LAKEWOOD — Anna Tiberi hasn’t decided whether she’ll join her classmates Thursday morning, when hundreds of students are expected to leave their desks and head toward a nearby avenue to become the latest Jefferson County school to partake in a week’s long protest.
“I love that we’re doing something,” said the Lakewood High School senior. But, she said with a sigh, “I don’t think it’s the right thing.”
To be clear: Tiberi, like many of her classmates who are preparing to rally in the streets, is adamantly opposed to a controversial curriculum review committee, proposed by a Jefferson County school board member. Many believe Julie William’s proposal could lead to censorship; it has sparked nearly a week’s worth of student protests.
But Tiberi isn’t convinced the students’ message — essentially, “back off our classrooms” — is getting across. She’s actually concerned the walkouts may backfire.
“Just the idea behind [the panel] is so primitive and dictatorial,” she said. “But if they’re trying to stop us from being — in their words — ‘rebels,’ I think by [walking out] it furthers their cause.”
Williams’ proposal specifically requests that the yet-to-be-formed committee review an advanced history class to ensure it teaches a positive view of American history and discourages students from breaking laws.
Because some of Tiberi’s classmates share her concern, and because student leaders here have been debating for days about how best to make their opinions known, the student protest at Lakewood High might look very different from those earlier in the week.
“We wanted to find a way to voice our concerns without actually missing school,” said Ana Fairbanks-Mahnke, a Lakewood junior, previewing tomorrow’s plans. “All of us really value our educations.”
Since Friday, students from 13 of Jeffco Public Schools’ 17 traditional high schools have rallied in opposition to the proposed community curriculum review panel. Lakewood High, the county’s largest high school, is expected to be the 14th.
Each day’s subsequent protests have grown — from about 100 at Standley Lake High on Friday to 1,000 at Chatfield High today. The students have gotten louder and rowdier. And while student organizers have done their best to maintain the activist spirit of the walkouts, it’s becoming clear that some students are just out for a day off.
Instead of an early-morning mass exodus with no specific end time, students are being encouraged to rally for about 20 minutes during their homeroom at 9:20 a.m., be back for class at 9:40 a.m., and only return to the demonstration if they have a free period.

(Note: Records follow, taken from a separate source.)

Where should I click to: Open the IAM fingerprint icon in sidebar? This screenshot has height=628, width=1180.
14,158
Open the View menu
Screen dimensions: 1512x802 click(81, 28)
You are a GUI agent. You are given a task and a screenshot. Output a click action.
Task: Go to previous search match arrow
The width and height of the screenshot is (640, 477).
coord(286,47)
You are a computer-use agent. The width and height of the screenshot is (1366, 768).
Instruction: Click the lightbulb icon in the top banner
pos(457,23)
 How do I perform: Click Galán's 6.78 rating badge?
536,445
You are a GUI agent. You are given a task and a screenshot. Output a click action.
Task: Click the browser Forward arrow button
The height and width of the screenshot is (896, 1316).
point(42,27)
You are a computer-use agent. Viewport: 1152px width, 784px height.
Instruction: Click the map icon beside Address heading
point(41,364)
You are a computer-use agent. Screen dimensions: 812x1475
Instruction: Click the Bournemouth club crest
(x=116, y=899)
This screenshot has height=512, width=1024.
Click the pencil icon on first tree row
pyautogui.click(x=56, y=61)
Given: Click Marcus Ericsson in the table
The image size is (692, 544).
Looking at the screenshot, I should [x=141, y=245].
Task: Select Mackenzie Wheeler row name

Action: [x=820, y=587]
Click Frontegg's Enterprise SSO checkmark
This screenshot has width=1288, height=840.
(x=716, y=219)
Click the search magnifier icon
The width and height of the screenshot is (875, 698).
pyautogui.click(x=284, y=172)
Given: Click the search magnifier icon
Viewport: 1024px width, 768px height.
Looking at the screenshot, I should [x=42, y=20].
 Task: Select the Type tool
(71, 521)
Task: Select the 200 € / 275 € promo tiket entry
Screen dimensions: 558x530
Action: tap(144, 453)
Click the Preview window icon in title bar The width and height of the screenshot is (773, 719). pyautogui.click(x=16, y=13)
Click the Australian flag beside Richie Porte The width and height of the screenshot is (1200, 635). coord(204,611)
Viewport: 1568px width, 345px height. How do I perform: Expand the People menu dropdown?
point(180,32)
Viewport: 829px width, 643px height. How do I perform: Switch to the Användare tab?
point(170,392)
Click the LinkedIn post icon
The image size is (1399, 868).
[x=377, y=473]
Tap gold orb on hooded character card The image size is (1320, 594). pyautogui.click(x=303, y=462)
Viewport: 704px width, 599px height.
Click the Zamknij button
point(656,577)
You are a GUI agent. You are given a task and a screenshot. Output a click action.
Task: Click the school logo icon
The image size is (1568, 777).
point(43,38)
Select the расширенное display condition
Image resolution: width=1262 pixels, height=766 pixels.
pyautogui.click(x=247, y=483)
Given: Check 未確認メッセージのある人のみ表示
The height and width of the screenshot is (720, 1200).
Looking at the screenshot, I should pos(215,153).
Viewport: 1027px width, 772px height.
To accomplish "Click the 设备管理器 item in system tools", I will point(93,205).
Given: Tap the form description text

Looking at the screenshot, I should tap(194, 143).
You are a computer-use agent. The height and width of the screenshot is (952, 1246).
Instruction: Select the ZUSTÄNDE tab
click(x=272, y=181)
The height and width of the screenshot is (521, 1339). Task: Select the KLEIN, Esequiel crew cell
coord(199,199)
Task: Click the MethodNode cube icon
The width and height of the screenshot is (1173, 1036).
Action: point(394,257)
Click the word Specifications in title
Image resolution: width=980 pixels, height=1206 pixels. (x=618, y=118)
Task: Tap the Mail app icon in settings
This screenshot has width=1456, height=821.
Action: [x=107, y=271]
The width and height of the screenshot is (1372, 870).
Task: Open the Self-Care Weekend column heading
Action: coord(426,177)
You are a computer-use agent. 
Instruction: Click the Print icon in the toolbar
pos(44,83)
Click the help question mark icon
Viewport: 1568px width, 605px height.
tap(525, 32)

“To clarify the intent of this is not to ‘walk out’ in the sense that other schools have done,” Lakewood High organizers posted on Facebook. “We will in no way promote kids walking out of classes. This will be classier and show that we value our education.”
Organizers have also posted a detailed list of appropriate behavior and rules for tomorrow on social media.
To prepare, student leaders have met with school staff and Lakewood police department. And 650 students met with the county’s superintendent Dan McMinimee earlier in the week.
“Our students are well-informed,” said Lisa Ritchey, Lakewood High’s principal.
Lakewood students who participated in the meeting with McMinimee said they believe they have a grasp on the issues, even though there are still not a lot of answers about what’s next for the school district, which seems to be in a continuous frenzy.
Many upperclassmen at Lakewood, and throughout Jefferson County, said they’ve noticed their teachers have become increasingly frustrated.
“It’s unfair how they’re being treated,” said Liz Crosland, a senior.
What’s worse, students said, is that their teachers are trying their hardest to not bring their personal feelings into class.
“They’re not allowed to talk about it,” several students said.
The most specific advice any teacher at Lakewood High has given, students said, is “make sure you know what you’re walking out for.”
That’s advice that Daniel Torres, a senior, and Brayan Meza, a sophomore, are heeding.
“A couple of friends were talking about it this morning,” Torres said, “But I’m not planning on walking out.”
“I’m not sure what it’s all about,” Meza said. “And I won’t walk out until I do.”
Whether Lakewood High’s walkout will be more civil remains to be seen.
“We’re trying to keep it as controlled as possible while making sure everyone can be involved,” said Thomas Sizemore, another student organizer at Lakewood.
Tiberi, the senior struggling to find another way to make her voice heard, said Thursday can go either way.
“They’ve locked us into the corner,” Tiberi said, referring to the school board’s conservative majority. “We don’t want to be the rebels they’re trying to paint us as. We’re just frustrated and don’t know what to do.”